Reproduce the following lines with no changes at all.

═══ Supplied records

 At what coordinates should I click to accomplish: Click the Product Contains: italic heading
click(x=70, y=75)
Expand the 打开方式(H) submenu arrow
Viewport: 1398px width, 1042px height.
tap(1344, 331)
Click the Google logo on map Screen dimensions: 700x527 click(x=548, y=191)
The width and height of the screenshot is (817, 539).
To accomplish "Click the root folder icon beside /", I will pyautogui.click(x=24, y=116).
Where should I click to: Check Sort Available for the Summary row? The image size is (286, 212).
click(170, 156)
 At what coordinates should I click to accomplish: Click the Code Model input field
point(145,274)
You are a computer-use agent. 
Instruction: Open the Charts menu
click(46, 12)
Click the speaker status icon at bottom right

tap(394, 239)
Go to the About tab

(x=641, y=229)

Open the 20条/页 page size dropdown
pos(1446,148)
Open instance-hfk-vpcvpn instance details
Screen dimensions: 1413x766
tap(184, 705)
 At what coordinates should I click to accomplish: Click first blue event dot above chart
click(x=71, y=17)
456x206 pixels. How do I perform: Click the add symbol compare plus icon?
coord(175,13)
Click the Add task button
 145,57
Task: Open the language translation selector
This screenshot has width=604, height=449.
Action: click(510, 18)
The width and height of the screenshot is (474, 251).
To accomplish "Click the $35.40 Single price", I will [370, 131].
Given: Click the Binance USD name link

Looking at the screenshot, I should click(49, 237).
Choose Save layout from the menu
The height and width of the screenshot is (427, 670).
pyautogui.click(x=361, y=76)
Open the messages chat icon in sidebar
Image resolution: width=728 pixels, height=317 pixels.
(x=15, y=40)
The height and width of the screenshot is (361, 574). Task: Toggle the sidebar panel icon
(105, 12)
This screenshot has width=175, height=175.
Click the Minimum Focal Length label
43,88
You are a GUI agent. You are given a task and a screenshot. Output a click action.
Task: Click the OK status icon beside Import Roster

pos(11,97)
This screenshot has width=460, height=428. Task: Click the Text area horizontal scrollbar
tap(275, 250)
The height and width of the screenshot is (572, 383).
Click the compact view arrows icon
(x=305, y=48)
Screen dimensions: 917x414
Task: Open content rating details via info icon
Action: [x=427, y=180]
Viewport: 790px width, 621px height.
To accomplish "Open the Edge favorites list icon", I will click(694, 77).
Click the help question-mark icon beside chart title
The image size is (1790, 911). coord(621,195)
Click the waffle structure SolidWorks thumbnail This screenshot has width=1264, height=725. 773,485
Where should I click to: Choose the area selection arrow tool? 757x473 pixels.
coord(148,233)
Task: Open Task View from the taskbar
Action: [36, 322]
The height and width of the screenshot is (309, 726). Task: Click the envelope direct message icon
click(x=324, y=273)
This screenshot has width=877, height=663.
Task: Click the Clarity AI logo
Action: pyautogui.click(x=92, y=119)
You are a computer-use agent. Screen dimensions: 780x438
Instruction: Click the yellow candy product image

══════

▶ [Correct response]
 At what coordinates should I click to accomplish: Click the Product Contains: italic heading
click(x=70, y=75)
Expand the 打开方式(H) submenu arrow
Viewport: 1398px width, 1042px height.
tap(1344, 331)
Click the Google logo on map Screen dimensions: 700x527 click(x=548, y=191)
The width and height of the screenshot is (817, 539).
To accomplish "Click the root folder icon beside /", I will pyautogui.click(x=24, y=116).
Where should I click to: Check Sort Available for the Summary row? The image size is (286, 212).
click(170, 156)
 At what coordinates should I click to accomplish: Click the Code Model input field
point(145,274)
You are a computer-use agent. 
Instruction: Open the Charts menu
click(46, 12)
Click the speaker status icon at bottom right

tap(394, 239)
Go to the About tab

(x=641, y=229)

Open the 20条/页 page size dropdown
pos(1446,148)
Open instance-hfk-vpcvpn instance details
Screen dimensions: 1413x766
tap(184, 705)
 At what coordinates should I click to accomplish: Click first blue event dot above chart
click(x=71, y=17)
456x206 pixels. How do I perform: Click the add symbol compare plus icon?
coord(175,13)
Click the Add task button
 145,57
Task: Open the language translation selector
This screenshot has width=604, height=449.
Action: click(510, 18)
The width and height of the screenshot is (474, 251).
To accomplish "Click the $35.40 Single price", I will [370, 131].
Given: Click the Binance USD name link

Looking at the screenshot, I should click(49, 237).
Choose Save layout from the menu
The height and width of the screenshot is (427, 670).
pyautogui.click(x=361, y=76)
Open the messages chat icon in sidebar
Image resolution: width=728 pixels, height=317 pixels.
(x=15, y=40)
The height and width of the screenshot is (361, 574). Task: Toggle the sidebar panel icon
(105, 12)
This screenshot has width=175, height=175.
Click the Minimum Focal Length label
43,88
You are a GUI agent. You are given a task and a screenshot. Output a click action.
Task: Click the OK status icon beside Import Roster

pos(11,97)
This screenshot has width=460, height=428. Task: Click the Text area horizontal scrollbar
tap(275, 250)
The height and width of the screenshot is (572, 383).
Click the compact view arrows icon
(x=305, y=48)
Screen dimensions: 917x414
Task: Open content rating details via info icon
Action: [x=427, y=180]
Viewport: 790px width, 621px height.
To accomplish "Open the Edge favorites list icon", I will click(694, 77).
Click the help question-mark icon beside chart title
The image size is (1790, 911). coord(621,195)
Click the waffle structure SolidWorks thumbnail This screenshot has width=1264, height=725. 773,485
Where should I click to: Choose the area selection arrow tool? 757x473 pixels.
coord(148,233)
Task: Open Task View from the taskbar
Action: [36, 322]
The height and width of the screenshot is (309, 726). Task: Click the envelope direct message icon
click(x=324, y=273)
This screenshot has width=877, height=663.
Task: Click the Clarity AI logo
Action: pyautogui.click(x=92, y=119)
You are a computer-use agent. Screen dimensions: 780x438
Instruction: Click the yellow candy product image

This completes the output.